Mais les similitudes entre les deux sœurs s’arrêtaient à leur apparence physique. Les caractères de ces deux-là s'opposaient diamétralement. Si Kat était l’eau d’un paisible ruisseau qui pouvait parfois se changer en torrent impétueux, alors Beth était en toutes circonstances le feu ardent d’un bûcher inextinguible, attisé par une colère qui prenait sa source à un endroit connu d'elle seule.

Au grand dam de sa mère, la petite n’était attirée que par les voyous, les sales gueules, les parasites, les tocards, les affranchis, les rebuts de la société, les bons à rien, les prêts à tout, les violents, les amoraux, les junkies, les marginaux, les cas sociaux, et pire que tout : les flics. Dès que ses seins se sont mis à pousser, à la maison parentale ça a été un défilé permanent de prétendants aux manières rustres, des jolis cœurs parfois trois fois plus âgés que la môme.

Ça aussi, c'était en partie de ma faute, si j'en crois Zofia Niewitz. Beth avait vu sa sœur être traitée comme une princesse par un vaurien et inconsciemment, elle cherchait à reproduire ce modèle. Elle voulait trouver son Eddie Sykes rien qu'à elle.

Très vite, l’argent s’est mis à disparaître régulièrement du sac à main de la vieille. Dix dollars par ci, vingt dollars par là. Les quelques bijoux que la carne tenait de sa mère se sont un jour volatilisés, sans doute rapidement convertis en quelques grammes d'une quelconque came.

La violence, aussi bien verbale que physique, s’est installée entre les deux femmes comme une hygiène de vie. Les insultes et les humiliations volaient quotidiennement et les coups pleuvaient de part et d’autre. Quand à Jòzef Niewitz, pris entre deux feux, il s’efforçait de garder sa neutralité sans changer de ses habitudes : il s'appliquait à fermer sa gueule et à n'émettre aucune opinion.

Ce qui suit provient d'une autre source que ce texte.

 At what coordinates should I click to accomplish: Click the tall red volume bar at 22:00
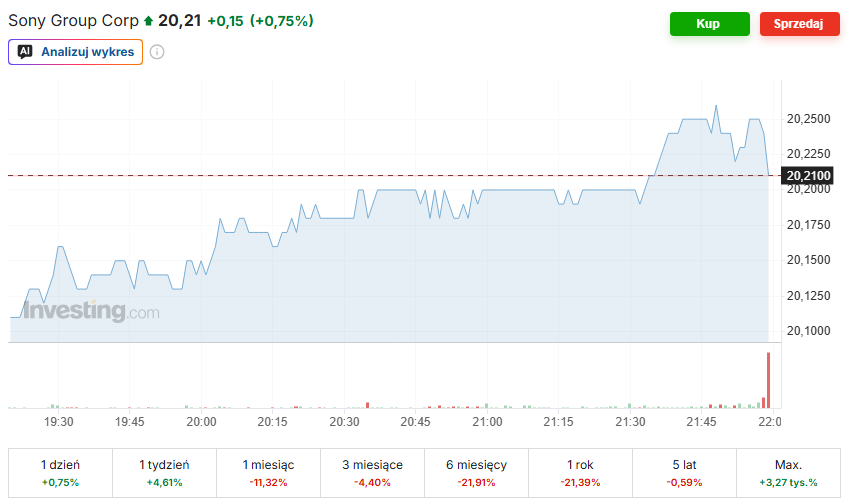coord(768,380)
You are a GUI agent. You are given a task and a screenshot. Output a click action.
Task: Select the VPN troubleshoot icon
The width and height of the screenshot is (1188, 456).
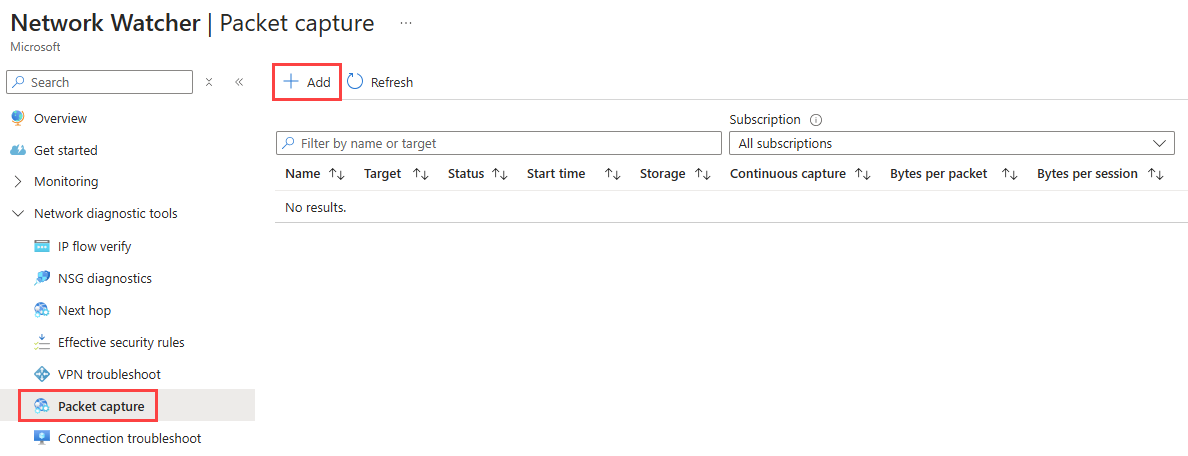point(42,374)
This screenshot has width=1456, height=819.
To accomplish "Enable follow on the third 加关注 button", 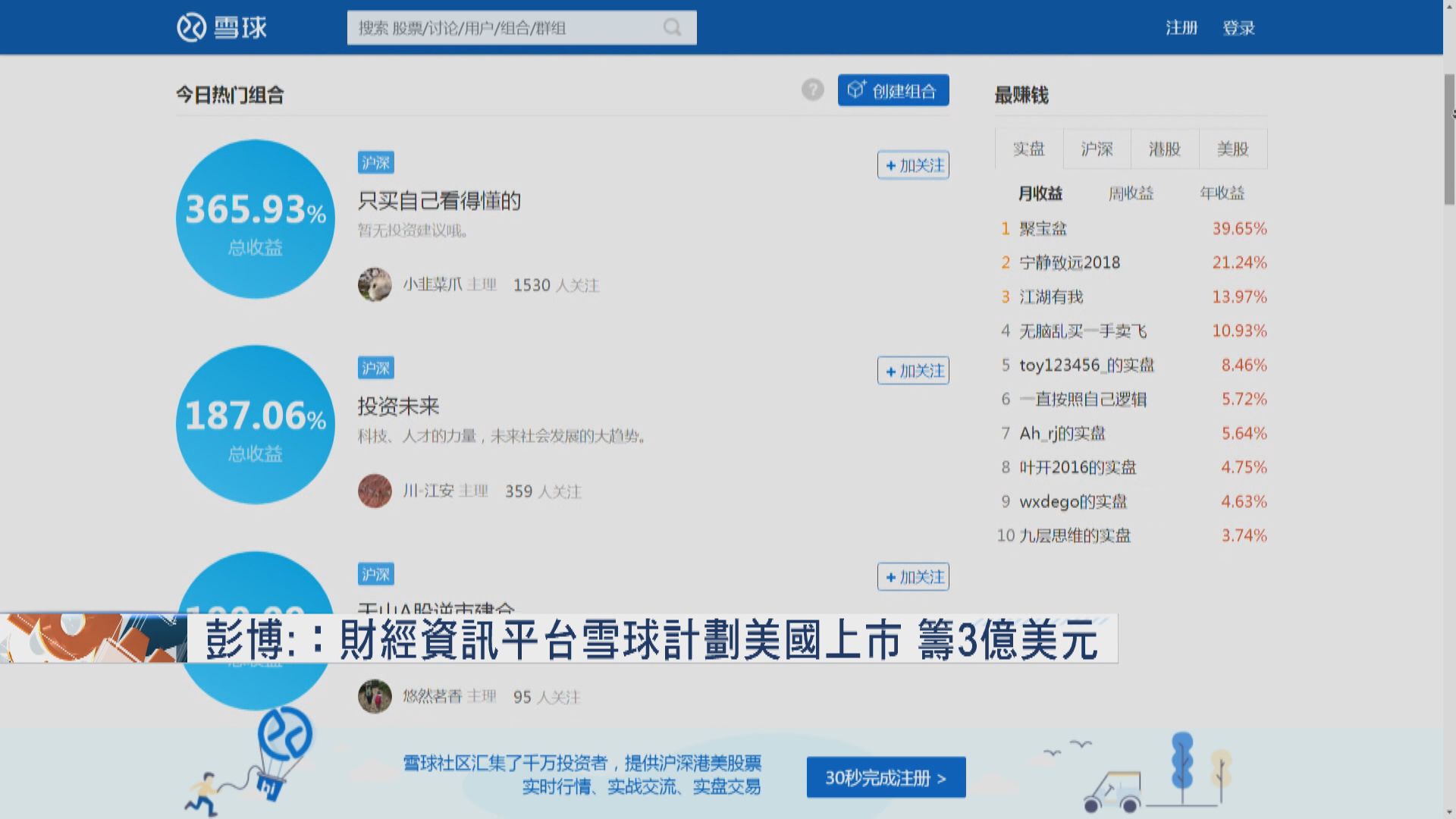I will pos(912,576).
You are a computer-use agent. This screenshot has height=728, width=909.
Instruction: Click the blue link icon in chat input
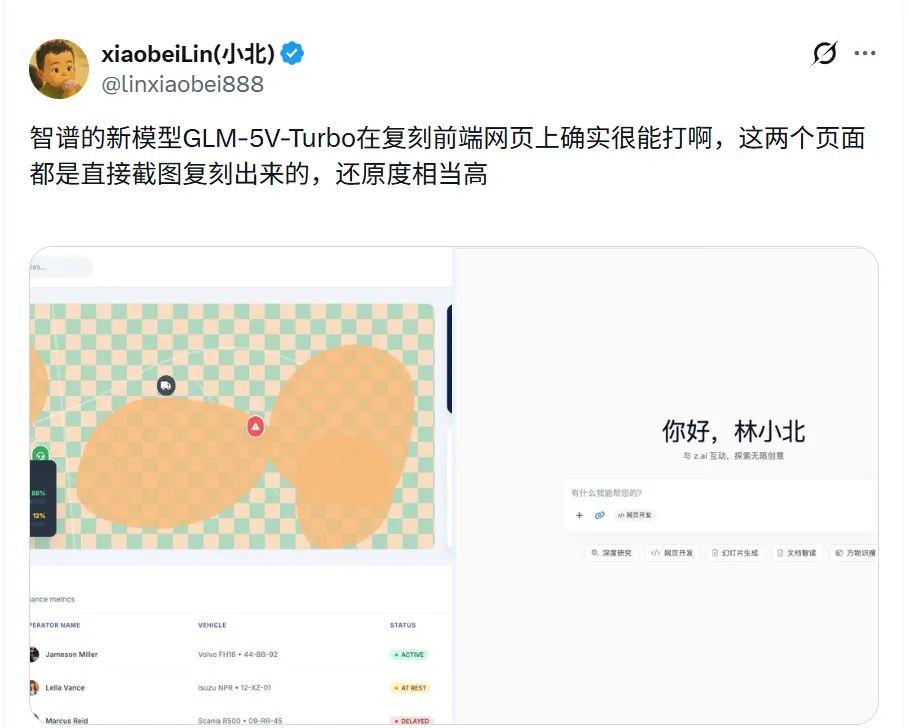(x=599, y=515)
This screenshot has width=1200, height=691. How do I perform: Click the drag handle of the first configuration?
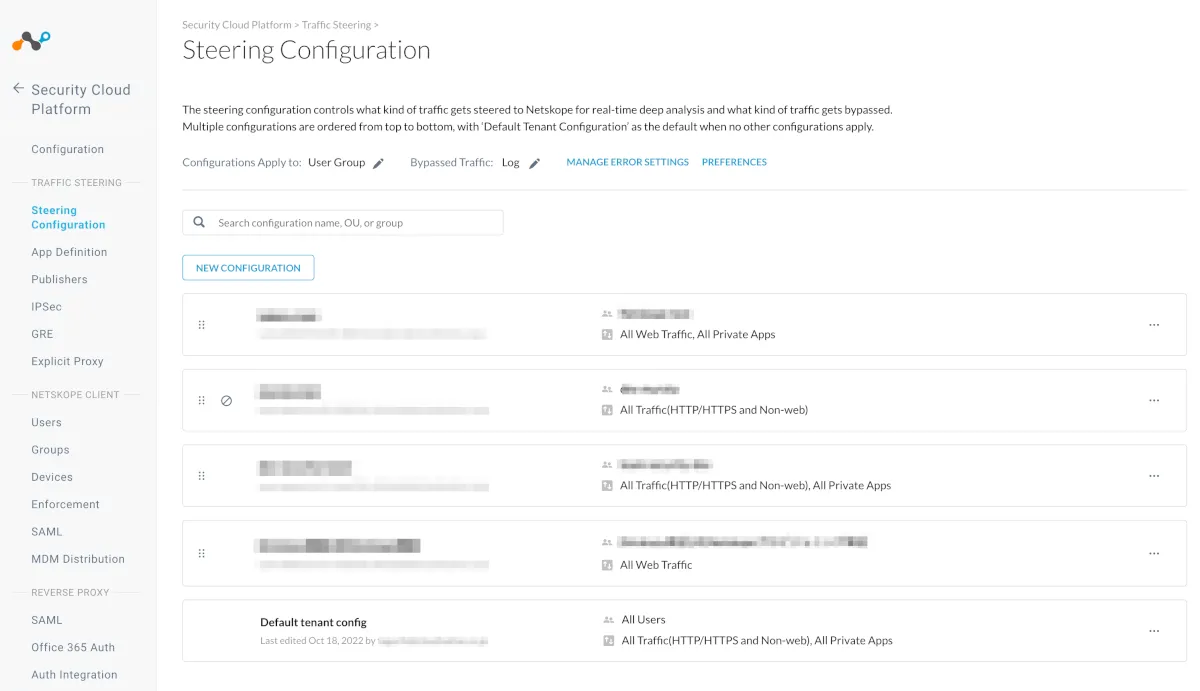coord(201,325)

Malgré tout, même si Zofia Niewitz déplore que sa cadette n’ait pas été la fille sur mesure, douce et aimante, qu'était Katarina, elle la chérit tout autant. La petite Beth est le fruit de ses entrailles et cette disparition lui est aussi cruelle que si on la privait d'un organe essentiel.

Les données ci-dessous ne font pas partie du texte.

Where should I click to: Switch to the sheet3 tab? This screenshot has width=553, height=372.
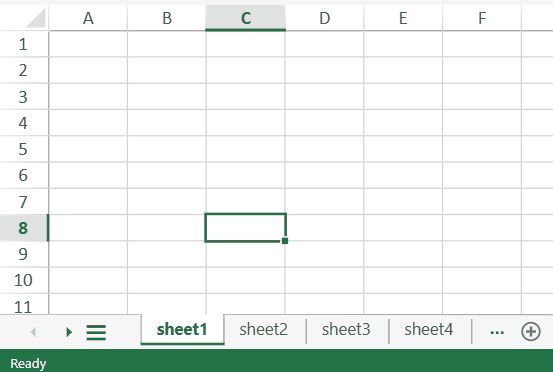[346, 330]
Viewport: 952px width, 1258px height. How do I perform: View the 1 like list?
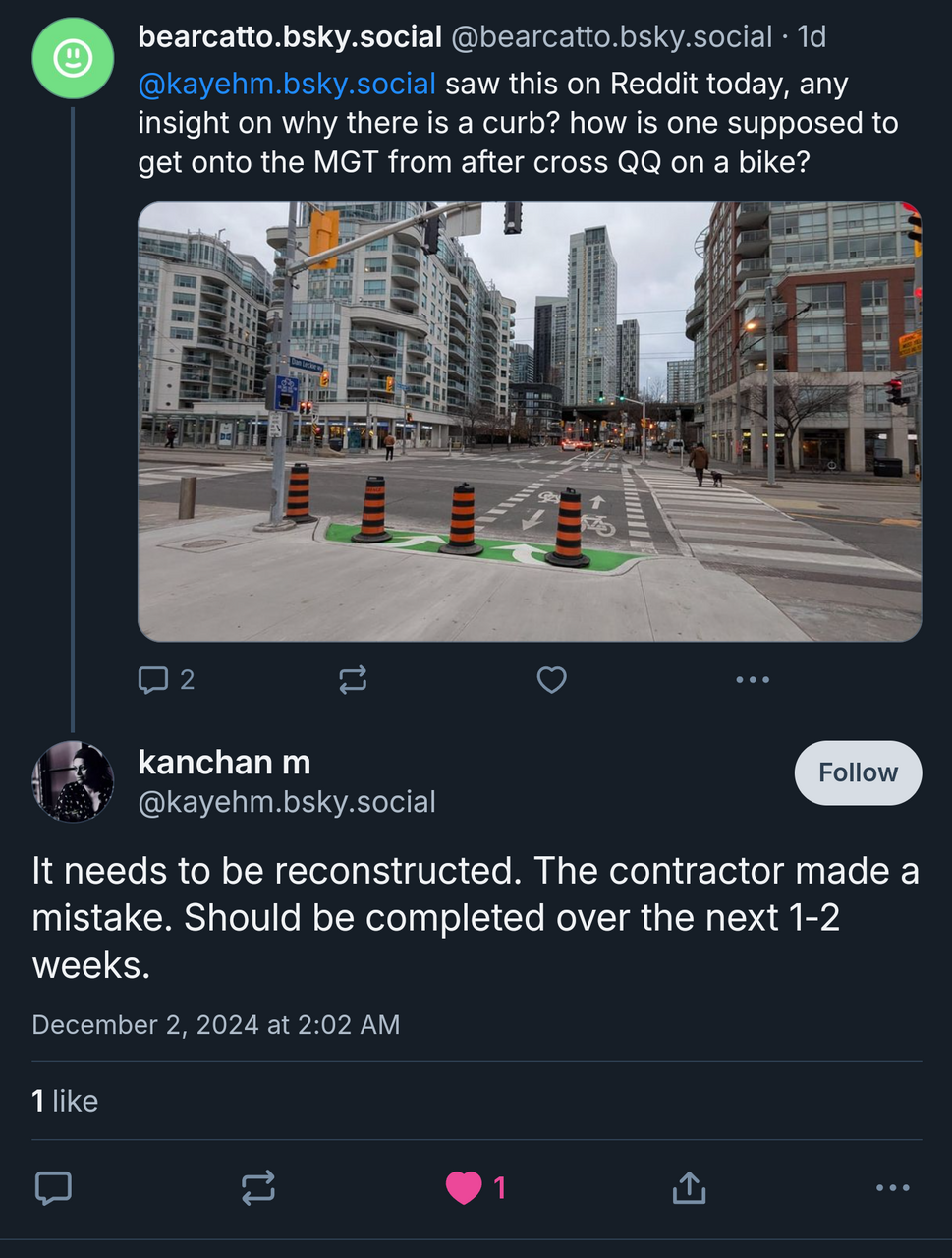65,1101
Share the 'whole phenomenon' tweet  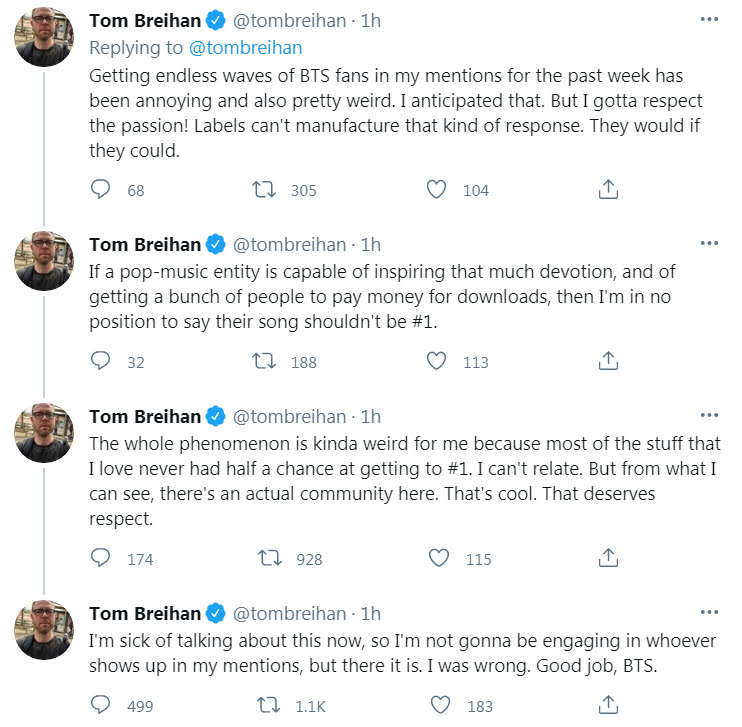point(607,558)
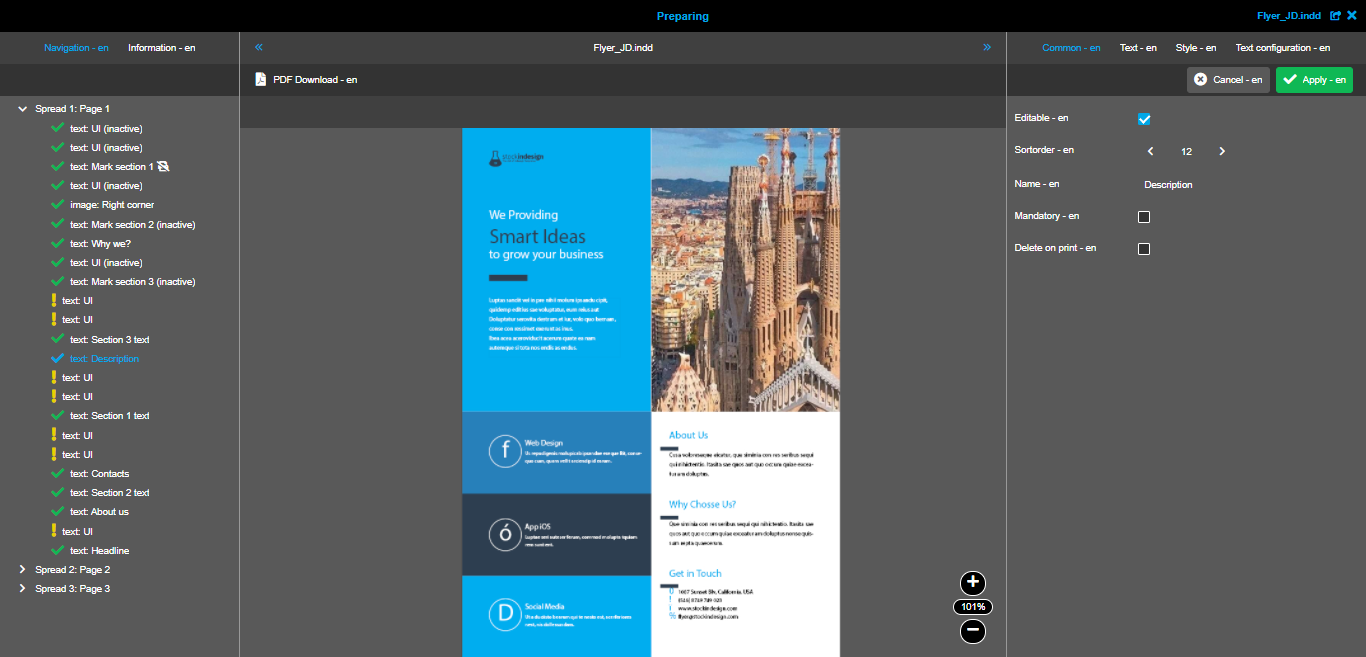Uncheck the Editable checkbox
Viewport: 1366px width, 657px height.
tap(1144, 119)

Et me voici devenu l’unique porteur d'espoir auquel elle puisse se raccrocher. Une fois de plus, je me maudis de ne pas avoir tourné ma langue dans mon clapet un bon millier de fois avant de l'ouvrir. J’aurais pu lui promettre de ressusciter son mari d'entre les morts, tant qu’à faire.

Cogner, menacer, faire parler... poinçonner à l'occasion... c’est dans mes cordes. Mais retrouver une fille qui ne veut pas l'être dans une ville tentaculaire qui compte huit-cent mille habitants – cinq millions avec son agglomération – c’est chercher une boucle d’oreille sur un parcours de golf. Et ça, c’est en supposant qu’elle soit toujours à Corvette la môme Niewitz. Non vraiment, à part le flingue, j’ai définitivement rien de Philip Marlowe ou de Mike Hammer.